- _Action item_: Transcribe the records in full, keeping every word exactly as given.

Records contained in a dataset
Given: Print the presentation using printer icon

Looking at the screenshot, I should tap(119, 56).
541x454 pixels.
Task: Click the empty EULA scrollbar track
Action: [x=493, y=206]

- _Result of the exercise_:
Given: Print the presentation using printer icon

Looking at the screenshot, I should tap(119, 56).
541x454 pixels.
Task: Click the empty EULA scrollbar track
Action: [x=493, y=206]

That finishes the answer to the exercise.